Providing foster care for a needy child. That shouldn’t be so hard, right? The baby arrives. You start caring for him. Then when it is time you just send him on, knowing you did something really important in the child’s life,right? Well, in reality it isn’t that simple. During the process of grieving the loss of my little foster son, someone said to me, “We aren’t wired to be foster parents. We are wired to be parents.” I believe that is true. We are supposed to love the people we care for. We want to nurture and protect and care for them. We are not “wired” to care for a child temporarily and then simply let him go. However, I also believe there are people who can be good foster parents, and some who do it multiple times, but at the risk of their own hearts.
Last summer, I received a baby boy to foster, who was about seven weeks old. He was my first placement, and I will call him Baby L. It had been almost 15 years since I was the fulltime mom of an infant. But you don’t forget something like that. Even though I knew the plan was reunification, that didn’t stop me from loving Baby L. And as time went on, it most certainly did not keep him from loving me.
Though he had visits with biological family members, he always came back “home” to us. I loved this little boy. He was a lot of work, but it was wonderful to watch him learn to do many things — clapping his hands, rolling over, crawling, the beginnings of language — showing in small ways that I was important to him. I remember one night months before I even knew when he would leave, getting him up one night when he was sleeping, just to hold him with tears in my eyes, knowing someday he would have to go.
When we had had him for 10 months, and just shortly before his first birthday, it started to look like he might be going back to family before too long. The week before his departure I was teary, but I thought that this would be the hardest part. Having the goodbye hanging over you is so hard. Two days before he left, I took the opportunity to spend some time alone with him. We went to see a favorite place of mine where there is a large plot of irises that bloom every year. We went to a park where he played and we had a little picnic. I will never forget this day, especially now that my memories of him will be tied to the irises there forever.
The morning of his departure arrived. He had recently turned one, and he had been with us for almost 11 months. He was to leave around noon, and my husband came home from work to be there. When they took Baby L out the door, my husband’s arms were there for me as I cried. I told him, “He may be their son and grandson, but he is MY baby.”
I have never had the experience of having a child I cared for die. Before Baby L left, a friend who has also fostered children told me having a child go is like a death. But I have never felt grief from a death like the grief I have experienced after he left. Maybe it is because most of the deaths I have experienced were older people and therefore seemed less tragic. I can see why a foster child leaving could be compared to a death. I miss him every day. I miss his smile. I miss his closeness.
As far as thinking the worst would be waiting to say goodbye, I was wrong.

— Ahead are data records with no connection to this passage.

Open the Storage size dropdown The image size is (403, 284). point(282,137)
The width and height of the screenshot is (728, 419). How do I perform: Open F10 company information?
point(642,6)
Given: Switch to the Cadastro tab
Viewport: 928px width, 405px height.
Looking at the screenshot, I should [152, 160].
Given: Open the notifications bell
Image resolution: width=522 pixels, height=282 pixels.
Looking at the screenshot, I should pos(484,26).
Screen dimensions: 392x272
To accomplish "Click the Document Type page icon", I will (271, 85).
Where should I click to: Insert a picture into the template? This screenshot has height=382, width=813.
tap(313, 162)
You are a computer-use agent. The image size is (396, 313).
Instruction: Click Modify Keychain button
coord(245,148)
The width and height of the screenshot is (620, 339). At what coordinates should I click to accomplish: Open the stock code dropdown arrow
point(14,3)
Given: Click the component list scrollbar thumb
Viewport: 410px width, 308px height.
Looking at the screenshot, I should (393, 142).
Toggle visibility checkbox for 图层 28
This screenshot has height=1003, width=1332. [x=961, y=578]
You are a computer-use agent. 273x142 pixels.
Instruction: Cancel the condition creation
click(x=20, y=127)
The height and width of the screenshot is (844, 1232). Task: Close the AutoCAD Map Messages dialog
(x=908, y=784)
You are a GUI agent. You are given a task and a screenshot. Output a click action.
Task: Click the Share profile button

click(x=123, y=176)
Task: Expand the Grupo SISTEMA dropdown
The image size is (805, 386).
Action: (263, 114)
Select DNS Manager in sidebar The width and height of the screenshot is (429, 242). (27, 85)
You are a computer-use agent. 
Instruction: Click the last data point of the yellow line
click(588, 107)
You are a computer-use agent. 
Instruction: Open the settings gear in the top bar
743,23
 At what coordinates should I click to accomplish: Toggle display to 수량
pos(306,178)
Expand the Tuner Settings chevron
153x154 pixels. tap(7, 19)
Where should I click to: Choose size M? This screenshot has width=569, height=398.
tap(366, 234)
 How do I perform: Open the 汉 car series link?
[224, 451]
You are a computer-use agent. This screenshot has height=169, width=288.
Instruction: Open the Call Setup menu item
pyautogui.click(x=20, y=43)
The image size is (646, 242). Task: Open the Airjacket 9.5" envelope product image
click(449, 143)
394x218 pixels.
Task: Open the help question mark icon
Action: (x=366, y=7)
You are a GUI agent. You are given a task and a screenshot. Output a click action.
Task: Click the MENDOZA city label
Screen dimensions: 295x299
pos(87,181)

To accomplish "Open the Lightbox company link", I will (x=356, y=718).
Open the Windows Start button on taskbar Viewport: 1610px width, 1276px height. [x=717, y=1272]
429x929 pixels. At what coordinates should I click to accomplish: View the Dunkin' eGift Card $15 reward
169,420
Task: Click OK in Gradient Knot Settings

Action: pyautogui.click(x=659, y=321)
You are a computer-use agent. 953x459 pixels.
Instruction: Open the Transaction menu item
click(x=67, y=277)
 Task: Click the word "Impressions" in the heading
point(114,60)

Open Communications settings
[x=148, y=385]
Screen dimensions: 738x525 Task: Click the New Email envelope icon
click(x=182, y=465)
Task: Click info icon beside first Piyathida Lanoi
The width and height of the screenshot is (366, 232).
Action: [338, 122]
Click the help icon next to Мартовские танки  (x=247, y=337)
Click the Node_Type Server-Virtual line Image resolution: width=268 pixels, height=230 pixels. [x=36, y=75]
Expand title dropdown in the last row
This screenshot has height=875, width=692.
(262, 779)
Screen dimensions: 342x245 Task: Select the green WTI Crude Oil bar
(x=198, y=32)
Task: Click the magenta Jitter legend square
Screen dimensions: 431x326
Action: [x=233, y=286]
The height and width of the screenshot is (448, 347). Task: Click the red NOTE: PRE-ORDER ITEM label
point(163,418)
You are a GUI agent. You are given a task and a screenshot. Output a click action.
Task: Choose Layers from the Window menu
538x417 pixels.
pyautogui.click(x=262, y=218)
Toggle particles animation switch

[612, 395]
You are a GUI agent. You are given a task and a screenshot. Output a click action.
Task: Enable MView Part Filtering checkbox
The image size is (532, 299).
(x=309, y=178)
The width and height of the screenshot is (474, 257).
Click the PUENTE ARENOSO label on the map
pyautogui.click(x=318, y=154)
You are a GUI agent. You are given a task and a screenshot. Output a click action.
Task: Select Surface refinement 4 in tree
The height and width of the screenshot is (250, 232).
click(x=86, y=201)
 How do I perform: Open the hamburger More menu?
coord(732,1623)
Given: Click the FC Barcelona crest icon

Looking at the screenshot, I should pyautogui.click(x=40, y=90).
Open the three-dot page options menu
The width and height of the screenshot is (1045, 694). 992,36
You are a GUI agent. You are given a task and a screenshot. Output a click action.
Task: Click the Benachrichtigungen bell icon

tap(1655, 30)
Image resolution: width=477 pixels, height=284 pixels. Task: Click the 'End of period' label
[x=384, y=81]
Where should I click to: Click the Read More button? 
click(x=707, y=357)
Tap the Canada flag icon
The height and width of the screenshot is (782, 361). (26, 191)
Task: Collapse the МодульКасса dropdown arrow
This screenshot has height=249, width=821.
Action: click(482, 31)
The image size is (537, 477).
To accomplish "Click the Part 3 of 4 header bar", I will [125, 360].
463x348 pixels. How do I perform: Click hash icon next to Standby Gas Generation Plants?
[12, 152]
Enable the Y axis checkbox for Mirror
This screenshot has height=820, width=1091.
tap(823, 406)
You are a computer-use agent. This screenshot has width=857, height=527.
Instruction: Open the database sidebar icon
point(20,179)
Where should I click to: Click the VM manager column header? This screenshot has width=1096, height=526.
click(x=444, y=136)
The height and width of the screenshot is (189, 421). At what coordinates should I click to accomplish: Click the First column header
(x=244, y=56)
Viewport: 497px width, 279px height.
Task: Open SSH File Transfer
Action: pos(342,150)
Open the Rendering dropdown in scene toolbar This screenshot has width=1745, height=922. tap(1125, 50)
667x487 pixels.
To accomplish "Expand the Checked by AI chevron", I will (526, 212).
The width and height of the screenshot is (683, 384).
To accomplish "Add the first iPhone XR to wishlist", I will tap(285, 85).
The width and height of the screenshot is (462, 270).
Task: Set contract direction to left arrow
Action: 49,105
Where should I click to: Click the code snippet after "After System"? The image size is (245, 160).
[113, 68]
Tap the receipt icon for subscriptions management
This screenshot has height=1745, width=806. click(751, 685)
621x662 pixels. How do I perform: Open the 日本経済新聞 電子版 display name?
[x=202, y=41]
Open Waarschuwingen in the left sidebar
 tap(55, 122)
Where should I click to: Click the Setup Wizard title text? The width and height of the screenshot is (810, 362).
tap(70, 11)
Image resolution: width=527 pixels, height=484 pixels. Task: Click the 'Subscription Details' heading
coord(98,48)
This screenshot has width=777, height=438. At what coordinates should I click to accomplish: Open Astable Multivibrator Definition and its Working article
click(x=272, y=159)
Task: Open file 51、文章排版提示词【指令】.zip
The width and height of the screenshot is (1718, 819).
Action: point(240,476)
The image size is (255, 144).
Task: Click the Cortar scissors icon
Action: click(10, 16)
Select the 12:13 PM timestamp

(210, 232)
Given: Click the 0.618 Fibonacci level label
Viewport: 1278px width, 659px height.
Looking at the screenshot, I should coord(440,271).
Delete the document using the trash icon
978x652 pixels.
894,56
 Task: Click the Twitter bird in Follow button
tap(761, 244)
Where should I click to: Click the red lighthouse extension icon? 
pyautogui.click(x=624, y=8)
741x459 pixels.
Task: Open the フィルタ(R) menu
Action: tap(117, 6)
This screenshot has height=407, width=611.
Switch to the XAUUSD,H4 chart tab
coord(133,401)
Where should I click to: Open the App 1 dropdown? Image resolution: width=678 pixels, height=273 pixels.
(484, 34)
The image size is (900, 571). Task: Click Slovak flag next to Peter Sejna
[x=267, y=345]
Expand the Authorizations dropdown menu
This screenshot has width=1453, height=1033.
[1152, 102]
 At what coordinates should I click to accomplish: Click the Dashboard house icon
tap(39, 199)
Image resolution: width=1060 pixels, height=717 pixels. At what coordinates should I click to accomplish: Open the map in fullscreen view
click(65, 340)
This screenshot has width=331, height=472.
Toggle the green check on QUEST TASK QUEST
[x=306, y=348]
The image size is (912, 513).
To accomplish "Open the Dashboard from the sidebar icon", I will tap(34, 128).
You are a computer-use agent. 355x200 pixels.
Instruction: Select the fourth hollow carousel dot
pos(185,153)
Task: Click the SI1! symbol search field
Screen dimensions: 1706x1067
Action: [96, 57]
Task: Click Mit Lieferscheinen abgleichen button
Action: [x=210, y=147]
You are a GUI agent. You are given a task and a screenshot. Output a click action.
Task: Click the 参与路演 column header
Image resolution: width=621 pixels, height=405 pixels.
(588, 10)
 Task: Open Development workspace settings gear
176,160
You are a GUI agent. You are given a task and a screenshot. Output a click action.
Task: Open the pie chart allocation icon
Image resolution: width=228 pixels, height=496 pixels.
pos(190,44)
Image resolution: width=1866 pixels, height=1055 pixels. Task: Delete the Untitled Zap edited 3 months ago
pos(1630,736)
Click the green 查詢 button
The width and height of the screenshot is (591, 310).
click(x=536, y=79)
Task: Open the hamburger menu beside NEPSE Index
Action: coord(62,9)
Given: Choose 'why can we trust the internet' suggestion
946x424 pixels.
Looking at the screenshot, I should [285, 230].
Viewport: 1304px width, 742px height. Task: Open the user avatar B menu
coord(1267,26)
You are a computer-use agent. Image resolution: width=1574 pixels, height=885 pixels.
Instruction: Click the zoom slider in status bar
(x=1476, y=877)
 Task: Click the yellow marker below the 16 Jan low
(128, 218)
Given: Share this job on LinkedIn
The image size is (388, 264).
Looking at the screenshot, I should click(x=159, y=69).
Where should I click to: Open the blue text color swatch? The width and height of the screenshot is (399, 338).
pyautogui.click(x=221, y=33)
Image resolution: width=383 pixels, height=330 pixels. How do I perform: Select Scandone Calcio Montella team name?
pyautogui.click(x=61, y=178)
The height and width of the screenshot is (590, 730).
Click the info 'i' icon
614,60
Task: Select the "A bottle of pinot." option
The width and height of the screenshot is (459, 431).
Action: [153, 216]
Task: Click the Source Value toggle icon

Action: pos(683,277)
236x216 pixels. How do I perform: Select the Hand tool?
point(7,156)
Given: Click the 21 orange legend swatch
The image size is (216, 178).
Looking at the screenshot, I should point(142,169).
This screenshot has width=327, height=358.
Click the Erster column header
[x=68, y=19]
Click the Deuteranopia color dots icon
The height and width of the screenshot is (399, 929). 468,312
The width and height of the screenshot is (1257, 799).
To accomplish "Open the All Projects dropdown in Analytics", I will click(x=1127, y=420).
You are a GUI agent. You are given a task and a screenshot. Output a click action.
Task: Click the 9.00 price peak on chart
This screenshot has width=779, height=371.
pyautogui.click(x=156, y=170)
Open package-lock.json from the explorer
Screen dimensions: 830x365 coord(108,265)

The time before was hard, but it is actually much worse after. I have desperately wanted to see him. I have cried so many tears and experienced depression. It has been a very difficult experience. And this story is really mostly about the feelings of the foster mom. It doesn’t say much about the experience from Baby L’s viewpoint. If he could talk and write, I am sure he would have profound things to relate from his experiences as he learned to love us but was taken away without being able to understand why.
I have shared this story as a tribute to the many foster mothers and fathers everywhere, including those fostering orphaned children in China. They deserve to be honored. We all want foster parents to truly love the children in their care. Yet after caring for them for weeks, months, and possibly years, they have to allow them to go, often to join another family through adoption. I am sure in some of these circumstances they experience extreme grief at this loss, like I have. I am also sure that children from the foster homes, where they have grown to love their families, also must feel so much pain, confusion, and loss to have their current world disappear in a moment. This must be especially true when they are too young to be told what is happening to them. Even when they can be told, it still must be so painful. As adoptive parents to children who had a life before us in China, we have to realize that real grief in their hearts is to be expected.
Foster care really is very important and greatly needed. It can be very effective in helping teach a child about love and family, provide the opportunity for security and attachment, and provide needed physical care for a child from a less-than-ideal situation. But I think it is important to remember that good foster care also often means that hearts will be broken when separation does occur.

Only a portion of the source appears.